After posting a lot of questions on ptrace (the most recent 5 questions are mine :( ) I finally got the desired output when I replaced

reg_val[1] = ptrace(PTRACE_PEEKDATA, child, 4 * EBX, NULL);

with

reg_val[1] = ptrace(PTRACE_PEEKUSER, child, 4 * EBX, NULL);

The difference mentioned in man page is like this

  • PTRACE_PEEKTEXT reads a word at the location addr in the child's memory
  • PTRACE_PEEKUSER reads a word at offset addr in the child's USER area

I am unable to understand this difference alone from the man page. Can any one educate me more on this??

Answer

Pavan Manjunath picture Pavan Manjunath · Mar 21, 2012

PTRACE_PEEKDATA is for reading the data/code section of the child (process in general -- the so called tracee). As you know, debuggers use ptrace a lot. They can use this call to examine values of variables. For example, in GDB/DBX, if you say

print count

the debuggers will internally invoke ptrace with PTRACE_PEEKDATA and find its value.

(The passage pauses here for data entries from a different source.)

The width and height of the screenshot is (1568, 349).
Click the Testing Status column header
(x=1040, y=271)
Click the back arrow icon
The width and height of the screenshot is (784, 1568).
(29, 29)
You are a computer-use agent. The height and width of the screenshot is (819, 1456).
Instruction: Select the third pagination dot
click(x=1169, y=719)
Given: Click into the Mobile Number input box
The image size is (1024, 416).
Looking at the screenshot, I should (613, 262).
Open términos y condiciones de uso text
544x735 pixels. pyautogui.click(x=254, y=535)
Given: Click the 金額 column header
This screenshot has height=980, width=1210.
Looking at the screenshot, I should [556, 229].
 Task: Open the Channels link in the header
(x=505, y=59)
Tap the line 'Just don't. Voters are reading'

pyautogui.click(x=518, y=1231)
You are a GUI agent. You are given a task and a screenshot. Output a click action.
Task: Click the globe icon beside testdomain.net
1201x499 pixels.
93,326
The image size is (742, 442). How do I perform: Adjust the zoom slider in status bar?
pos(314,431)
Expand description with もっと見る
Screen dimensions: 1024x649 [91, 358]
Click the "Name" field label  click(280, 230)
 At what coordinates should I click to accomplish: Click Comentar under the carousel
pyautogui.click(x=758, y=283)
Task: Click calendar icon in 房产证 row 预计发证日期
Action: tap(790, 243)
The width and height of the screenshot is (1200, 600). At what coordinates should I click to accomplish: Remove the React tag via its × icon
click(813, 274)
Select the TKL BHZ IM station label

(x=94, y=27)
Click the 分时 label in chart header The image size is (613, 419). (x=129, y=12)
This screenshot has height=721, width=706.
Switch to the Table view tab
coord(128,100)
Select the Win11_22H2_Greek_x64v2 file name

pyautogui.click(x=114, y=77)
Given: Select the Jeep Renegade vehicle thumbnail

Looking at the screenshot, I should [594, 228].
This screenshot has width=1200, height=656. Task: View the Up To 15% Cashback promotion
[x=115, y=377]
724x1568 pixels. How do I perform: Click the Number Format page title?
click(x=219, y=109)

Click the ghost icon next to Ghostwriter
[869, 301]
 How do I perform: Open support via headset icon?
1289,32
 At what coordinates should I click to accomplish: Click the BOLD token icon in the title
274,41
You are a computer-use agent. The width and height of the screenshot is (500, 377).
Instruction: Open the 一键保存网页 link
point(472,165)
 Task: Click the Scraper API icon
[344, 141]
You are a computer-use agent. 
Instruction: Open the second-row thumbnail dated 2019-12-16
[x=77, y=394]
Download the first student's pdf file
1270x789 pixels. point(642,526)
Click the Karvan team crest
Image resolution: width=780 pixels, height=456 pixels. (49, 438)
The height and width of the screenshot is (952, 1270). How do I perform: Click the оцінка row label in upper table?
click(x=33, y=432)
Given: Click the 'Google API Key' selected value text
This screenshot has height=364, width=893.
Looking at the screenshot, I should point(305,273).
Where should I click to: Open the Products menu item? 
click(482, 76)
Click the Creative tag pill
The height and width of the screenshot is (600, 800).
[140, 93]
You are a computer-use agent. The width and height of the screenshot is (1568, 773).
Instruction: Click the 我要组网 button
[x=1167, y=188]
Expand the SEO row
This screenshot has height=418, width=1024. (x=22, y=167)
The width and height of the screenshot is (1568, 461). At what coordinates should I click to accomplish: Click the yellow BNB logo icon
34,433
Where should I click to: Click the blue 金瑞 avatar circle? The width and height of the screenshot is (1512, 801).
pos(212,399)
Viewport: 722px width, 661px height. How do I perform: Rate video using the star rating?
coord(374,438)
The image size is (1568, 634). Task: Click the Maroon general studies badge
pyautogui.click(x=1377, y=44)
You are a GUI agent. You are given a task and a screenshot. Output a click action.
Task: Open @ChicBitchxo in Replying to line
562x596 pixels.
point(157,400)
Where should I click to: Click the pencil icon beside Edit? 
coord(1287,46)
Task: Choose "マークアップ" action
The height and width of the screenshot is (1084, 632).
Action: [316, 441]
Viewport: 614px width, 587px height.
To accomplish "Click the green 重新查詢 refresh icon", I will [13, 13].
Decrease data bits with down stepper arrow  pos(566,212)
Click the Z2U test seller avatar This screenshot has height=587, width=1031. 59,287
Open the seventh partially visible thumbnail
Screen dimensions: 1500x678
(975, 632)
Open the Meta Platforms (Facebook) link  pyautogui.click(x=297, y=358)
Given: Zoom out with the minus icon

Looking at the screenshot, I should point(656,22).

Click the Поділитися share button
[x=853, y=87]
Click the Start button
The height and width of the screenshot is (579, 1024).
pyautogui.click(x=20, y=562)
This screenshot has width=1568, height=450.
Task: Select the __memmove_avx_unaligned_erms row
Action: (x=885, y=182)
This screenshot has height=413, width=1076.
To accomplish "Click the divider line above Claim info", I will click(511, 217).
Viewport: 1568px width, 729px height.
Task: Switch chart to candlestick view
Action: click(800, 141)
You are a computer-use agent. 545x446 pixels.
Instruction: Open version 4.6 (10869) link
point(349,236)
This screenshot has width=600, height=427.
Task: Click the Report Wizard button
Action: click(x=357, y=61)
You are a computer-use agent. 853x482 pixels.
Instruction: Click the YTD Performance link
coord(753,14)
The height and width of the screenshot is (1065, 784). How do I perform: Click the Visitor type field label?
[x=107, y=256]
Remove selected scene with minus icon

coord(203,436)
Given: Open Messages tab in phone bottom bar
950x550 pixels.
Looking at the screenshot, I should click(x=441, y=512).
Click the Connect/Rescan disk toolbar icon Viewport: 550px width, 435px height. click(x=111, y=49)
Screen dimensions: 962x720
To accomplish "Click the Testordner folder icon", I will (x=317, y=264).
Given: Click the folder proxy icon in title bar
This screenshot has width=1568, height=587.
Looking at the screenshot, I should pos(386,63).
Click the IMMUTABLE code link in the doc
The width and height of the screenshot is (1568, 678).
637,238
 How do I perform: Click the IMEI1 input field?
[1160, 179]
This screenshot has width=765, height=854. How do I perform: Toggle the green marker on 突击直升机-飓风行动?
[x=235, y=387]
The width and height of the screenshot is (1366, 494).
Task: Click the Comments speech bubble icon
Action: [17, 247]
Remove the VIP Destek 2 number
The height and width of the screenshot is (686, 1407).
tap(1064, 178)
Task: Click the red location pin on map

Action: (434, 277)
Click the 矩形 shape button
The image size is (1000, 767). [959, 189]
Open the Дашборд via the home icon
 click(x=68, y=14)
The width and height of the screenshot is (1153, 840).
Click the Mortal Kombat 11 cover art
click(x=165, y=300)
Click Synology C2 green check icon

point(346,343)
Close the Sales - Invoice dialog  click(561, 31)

PTRACE_PEEKUSER is used to read the contents of the child's USER area which holds contents of registers and other info. sys/user.h lists what is that other info.

For example USER area contains,

struct user_regs_struct
{
  long int ebx;
  long int ecx;
  long int edx;
  long int esi;
  long int edi;
  long int ebp;
  long int eax;
  long int xds;
  long int xes;
  long int xfs;
  long int xgs;
  long int orig_eax;
  long int eip;
  long int xcs;
  long int eflags;
  long int esp;
  long int xss;
};

In short:

  • PTRACE_PEEKDATA is for program data (e.g. variables) and code;
  • PTRACE_PEEKUSER is for things like register values and other debug info;

Notice the equivalence between PTRACE_PEEKDATA and PTRACE_PEEKTEXT. From man ptrace:

Linux does not have separate text and data address spaces, so these two requests are currently equivalent.